→ Task description: Up to and including the line that contains "Open the Phonetic Guide tool", repeat each line of the data exactly, starting from the first.

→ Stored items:
..........

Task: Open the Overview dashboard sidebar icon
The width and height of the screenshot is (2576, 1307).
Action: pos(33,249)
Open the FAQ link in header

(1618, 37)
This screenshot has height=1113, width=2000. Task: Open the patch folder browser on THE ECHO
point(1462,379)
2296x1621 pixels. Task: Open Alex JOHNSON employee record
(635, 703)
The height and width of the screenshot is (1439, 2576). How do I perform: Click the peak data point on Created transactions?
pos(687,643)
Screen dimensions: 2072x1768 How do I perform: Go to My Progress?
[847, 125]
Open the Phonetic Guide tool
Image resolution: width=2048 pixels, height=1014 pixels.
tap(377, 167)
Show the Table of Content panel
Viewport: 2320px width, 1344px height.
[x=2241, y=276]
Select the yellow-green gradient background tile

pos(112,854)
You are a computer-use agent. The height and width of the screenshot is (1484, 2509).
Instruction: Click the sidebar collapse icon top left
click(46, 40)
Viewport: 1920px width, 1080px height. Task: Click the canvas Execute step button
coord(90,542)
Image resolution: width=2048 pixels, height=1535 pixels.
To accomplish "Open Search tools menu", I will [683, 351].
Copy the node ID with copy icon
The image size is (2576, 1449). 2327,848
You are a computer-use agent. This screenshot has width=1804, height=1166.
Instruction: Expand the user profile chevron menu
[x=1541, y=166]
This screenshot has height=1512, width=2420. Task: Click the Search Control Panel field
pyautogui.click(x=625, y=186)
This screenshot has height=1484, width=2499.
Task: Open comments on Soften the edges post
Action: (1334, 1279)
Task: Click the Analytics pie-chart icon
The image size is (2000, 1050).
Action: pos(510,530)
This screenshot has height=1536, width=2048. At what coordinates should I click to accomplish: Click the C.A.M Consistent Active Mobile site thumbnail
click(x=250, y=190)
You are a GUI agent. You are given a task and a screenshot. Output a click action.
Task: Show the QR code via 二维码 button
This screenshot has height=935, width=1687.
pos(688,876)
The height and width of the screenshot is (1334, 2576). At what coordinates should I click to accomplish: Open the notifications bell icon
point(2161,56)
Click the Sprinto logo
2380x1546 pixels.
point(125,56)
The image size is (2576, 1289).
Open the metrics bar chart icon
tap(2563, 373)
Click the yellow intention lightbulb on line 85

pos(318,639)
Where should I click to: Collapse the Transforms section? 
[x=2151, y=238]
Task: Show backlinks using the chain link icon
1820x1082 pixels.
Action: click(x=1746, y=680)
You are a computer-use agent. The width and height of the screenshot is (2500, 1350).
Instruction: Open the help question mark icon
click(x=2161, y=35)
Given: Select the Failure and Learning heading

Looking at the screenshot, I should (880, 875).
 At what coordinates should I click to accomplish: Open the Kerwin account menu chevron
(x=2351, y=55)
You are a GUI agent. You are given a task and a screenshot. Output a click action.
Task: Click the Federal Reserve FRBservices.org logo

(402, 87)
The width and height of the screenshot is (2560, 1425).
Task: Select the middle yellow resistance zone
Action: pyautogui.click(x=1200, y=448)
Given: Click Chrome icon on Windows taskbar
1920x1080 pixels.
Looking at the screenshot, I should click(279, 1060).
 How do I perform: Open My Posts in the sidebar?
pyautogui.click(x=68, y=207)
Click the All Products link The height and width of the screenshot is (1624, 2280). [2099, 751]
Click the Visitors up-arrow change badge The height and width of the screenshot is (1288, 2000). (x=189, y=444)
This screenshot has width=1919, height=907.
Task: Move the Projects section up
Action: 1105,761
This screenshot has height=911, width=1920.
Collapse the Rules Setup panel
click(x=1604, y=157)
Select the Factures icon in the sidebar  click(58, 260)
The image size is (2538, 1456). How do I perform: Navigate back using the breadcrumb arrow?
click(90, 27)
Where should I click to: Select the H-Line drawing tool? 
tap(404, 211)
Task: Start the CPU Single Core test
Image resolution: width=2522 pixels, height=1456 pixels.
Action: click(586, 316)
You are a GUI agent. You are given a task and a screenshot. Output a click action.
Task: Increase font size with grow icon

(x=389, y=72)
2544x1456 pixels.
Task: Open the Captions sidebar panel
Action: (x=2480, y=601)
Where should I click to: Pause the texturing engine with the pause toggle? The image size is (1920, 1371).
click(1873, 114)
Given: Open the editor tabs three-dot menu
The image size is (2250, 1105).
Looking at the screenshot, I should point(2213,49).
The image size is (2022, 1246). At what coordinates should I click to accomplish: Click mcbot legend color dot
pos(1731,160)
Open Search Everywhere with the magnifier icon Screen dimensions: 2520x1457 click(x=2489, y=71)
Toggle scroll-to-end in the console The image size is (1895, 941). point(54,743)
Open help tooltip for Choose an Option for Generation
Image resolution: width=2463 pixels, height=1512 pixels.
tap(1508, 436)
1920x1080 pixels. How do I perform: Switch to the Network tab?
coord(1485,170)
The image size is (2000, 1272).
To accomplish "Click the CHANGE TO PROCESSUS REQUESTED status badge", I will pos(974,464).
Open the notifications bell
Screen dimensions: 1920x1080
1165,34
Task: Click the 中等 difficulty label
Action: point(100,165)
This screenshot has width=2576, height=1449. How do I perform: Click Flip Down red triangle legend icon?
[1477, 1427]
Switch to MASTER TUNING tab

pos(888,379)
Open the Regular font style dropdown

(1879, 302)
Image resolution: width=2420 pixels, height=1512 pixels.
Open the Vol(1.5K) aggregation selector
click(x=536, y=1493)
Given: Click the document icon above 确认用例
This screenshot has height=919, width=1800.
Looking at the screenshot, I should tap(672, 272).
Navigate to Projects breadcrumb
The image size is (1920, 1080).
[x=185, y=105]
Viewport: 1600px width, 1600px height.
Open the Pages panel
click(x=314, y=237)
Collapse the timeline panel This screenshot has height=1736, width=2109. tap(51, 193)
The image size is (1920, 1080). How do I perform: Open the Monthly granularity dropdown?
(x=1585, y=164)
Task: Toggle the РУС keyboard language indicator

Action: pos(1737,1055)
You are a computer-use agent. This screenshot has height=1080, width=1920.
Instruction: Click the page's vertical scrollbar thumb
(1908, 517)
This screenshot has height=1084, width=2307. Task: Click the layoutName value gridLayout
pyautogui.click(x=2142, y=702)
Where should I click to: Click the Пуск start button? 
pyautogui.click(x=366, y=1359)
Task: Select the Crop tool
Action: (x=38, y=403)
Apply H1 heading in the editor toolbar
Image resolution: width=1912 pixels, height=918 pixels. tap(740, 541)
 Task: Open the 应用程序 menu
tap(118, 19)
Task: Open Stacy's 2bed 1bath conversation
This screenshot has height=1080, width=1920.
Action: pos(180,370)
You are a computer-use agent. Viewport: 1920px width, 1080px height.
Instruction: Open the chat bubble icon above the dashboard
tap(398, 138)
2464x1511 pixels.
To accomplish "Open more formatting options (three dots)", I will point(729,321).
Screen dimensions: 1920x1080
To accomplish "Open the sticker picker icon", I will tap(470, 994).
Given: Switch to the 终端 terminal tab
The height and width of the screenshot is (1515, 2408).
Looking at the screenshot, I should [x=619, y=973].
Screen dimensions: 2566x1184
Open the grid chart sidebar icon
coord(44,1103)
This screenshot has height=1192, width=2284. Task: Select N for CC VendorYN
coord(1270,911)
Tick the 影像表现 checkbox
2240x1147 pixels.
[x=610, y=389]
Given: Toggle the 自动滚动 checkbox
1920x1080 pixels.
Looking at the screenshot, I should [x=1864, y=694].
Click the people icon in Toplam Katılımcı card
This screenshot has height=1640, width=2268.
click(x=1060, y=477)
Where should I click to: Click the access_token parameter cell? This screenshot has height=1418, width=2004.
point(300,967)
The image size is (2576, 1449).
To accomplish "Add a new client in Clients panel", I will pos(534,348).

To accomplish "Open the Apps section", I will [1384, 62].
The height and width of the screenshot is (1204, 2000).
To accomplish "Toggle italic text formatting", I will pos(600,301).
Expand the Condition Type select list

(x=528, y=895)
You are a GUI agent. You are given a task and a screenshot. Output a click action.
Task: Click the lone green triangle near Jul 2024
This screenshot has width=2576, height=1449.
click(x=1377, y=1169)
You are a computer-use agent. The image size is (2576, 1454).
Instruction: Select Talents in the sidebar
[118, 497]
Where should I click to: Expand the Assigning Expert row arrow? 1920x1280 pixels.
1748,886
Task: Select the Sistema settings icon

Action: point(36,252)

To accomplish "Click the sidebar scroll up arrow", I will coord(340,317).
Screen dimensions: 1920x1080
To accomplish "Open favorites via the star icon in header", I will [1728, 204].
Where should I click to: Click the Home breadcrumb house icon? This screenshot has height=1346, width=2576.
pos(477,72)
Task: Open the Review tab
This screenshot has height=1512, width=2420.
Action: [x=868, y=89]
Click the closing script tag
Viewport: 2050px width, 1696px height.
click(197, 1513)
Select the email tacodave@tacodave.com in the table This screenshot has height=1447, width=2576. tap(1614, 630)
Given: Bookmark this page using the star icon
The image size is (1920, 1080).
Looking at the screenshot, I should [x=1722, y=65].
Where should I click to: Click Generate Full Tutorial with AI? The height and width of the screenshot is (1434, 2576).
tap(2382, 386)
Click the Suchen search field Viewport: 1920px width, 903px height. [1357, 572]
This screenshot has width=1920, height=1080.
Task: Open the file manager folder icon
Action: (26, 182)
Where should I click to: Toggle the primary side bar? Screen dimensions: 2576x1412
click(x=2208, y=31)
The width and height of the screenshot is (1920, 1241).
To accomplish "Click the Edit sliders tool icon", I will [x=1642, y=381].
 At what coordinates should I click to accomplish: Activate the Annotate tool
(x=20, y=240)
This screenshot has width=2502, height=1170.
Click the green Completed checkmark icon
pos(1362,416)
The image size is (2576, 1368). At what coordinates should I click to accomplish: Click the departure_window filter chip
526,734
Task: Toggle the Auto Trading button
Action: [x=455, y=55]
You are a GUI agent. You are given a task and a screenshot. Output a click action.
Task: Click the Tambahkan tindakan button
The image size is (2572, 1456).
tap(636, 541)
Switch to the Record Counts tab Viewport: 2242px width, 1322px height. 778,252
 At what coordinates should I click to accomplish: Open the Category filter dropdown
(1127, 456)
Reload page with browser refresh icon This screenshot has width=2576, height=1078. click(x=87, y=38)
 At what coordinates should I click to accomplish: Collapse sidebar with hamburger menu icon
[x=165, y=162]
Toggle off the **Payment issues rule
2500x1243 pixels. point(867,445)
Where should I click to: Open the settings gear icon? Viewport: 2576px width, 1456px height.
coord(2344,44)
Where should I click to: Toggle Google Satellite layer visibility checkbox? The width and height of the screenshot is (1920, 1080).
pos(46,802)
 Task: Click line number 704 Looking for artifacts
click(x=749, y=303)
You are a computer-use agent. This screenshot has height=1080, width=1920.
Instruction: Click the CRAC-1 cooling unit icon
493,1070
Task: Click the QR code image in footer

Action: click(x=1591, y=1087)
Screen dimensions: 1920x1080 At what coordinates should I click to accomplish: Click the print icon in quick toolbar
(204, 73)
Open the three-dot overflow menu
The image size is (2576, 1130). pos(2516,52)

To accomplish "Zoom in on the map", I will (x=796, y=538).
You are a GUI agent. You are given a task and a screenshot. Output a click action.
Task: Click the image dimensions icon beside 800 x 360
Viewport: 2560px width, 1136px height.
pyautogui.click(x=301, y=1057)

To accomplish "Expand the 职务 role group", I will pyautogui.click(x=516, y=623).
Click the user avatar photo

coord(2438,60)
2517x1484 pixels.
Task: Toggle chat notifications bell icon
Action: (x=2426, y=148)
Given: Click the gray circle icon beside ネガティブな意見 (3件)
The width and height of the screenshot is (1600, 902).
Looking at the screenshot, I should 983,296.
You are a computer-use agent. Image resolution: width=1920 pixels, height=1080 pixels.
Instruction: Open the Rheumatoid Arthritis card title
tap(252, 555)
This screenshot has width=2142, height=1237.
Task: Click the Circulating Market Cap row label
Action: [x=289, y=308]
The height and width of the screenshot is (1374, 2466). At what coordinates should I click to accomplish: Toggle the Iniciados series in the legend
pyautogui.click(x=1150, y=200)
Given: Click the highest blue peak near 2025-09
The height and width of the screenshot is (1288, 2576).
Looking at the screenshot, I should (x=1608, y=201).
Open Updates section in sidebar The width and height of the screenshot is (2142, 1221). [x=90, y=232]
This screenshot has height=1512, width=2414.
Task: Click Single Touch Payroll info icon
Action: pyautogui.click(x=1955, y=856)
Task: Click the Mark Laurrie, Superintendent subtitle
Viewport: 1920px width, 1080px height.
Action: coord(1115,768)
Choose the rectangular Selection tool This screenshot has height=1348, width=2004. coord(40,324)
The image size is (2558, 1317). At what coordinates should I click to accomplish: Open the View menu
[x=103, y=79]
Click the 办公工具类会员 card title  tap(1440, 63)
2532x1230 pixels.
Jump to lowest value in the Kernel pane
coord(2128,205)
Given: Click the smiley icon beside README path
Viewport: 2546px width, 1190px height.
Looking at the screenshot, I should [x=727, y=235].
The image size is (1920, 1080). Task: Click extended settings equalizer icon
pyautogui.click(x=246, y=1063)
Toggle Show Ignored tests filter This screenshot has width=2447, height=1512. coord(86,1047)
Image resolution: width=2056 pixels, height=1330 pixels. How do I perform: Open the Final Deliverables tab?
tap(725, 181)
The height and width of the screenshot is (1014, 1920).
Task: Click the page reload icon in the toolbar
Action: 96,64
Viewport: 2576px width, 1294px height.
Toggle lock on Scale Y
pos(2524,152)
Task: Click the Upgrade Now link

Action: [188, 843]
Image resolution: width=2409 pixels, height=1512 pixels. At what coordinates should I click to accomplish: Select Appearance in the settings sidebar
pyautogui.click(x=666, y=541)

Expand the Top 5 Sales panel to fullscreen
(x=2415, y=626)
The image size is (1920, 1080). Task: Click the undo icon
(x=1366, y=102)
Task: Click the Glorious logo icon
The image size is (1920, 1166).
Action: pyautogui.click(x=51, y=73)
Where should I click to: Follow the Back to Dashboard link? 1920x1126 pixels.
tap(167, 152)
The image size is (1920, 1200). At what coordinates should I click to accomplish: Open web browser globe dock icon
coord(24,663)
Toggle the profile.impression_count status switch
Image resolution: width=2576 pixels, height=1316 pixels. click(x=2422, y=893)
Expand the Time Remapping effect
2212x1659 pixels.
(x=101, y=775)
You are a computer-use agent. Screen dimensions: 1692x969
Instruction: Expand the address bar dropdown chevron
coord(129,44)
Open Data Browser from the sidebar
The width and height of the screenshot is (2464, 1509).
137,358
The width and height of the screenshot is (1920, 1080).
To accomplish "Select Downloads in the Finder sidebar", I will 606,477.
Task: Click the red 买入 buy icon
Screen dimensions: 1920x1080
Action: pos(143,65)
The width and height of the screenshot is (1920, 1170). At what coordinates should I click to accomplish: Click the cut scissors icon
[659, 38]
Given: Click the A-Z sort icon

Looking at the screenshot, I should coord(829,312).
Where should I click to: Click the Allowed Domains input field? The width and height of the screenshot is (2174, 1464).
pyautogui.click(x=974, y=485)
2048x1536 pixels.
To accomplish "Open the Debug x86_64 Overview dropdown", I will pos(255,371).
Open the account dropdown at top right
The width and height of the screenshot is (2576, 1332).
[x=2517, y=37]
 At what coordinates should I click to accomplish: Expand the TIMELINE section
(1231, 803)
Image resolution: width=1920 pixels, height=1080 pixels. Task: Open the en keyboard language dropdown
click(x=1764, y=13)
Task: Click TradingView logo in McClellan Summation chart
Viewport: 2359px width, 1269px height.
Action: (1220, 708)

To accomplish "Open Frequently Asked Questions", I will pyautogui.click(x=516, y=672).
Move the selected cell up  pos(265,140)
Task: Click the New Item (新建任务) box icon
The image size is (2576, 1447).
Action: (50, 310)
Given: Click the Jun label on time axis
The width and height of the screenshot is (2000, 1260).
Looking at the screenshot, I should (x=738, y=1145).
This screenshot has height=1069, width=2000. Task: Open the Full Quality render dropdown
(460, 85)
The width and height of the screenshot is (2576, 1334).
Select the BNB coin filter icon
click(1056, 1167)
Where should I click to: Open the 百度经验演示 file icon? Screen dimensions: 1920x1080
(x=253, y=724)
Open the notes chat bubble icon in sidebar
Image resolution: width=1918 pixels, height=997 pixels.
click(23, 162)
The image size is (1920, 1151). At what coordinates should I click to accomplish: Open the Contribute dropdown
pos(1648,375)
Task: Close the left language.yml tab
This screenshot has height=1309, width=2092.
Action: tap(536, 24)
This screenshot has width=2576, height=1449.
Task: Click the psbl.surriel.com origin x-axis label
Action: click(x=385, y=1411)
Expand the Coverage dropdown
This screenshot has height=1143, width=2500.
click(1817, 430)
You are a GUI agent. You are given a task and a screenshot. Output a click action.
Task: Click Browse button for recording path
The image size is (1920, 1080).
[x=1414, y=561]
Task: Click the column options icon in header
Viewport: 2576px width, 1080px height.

..........

→ Reply:
Task: Open the Overview dashboard sidebar icon
The width and height of the screenshot is (2576, 1307).
Action: pos(33,249)
Open the FAQ link in header

(1618, 37)
This screenshot has height=1113, width=2000. Task: Open the patch folder browser on THE ECHO
point(1462,379)
2296x1621 pixels. Task: Open Alex JOHNSON employee record
(635, 703)
The height and width of the screenshot is (1439, 2576). How do I perform: Click the peak data point on Created transactions?
pos(687,643)
Screen dimensions: 2072x1768 How do I perform: Go to My Progress?
[847, 125]
Open the Phonetic Guide tool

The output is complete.